▶ _DESCRIPTION OF THE TASK_
Repeat the data that follows, word for word, without the images.

▶ _SUPPLIED RECORDS_
....................

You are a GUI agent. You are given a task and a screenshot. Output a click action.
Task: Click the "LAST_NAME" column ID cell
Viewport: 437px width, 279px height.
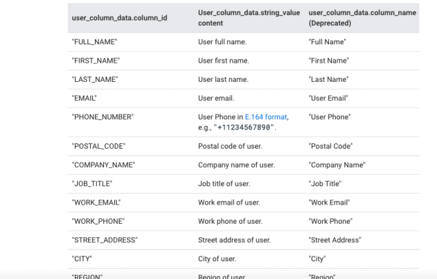pyautogui.click(x=95, y=80)
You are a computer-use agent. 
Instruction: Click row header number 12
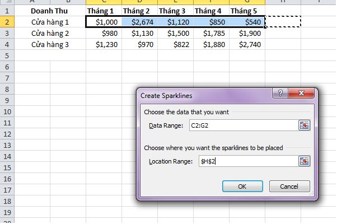click(7, 134)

....................

▶ _ANSWER BELOW_
You are a GUI agent. You are given a task and a screenshot. Output a click action.
Task: Click the "LAST_NAME" column ID cell
Viewport: 437px width, 279px height.
pyautogui.click(x=95, y=80)
You are a computer-use agent. 
Instruction: Click row header number 12
click(7, 134)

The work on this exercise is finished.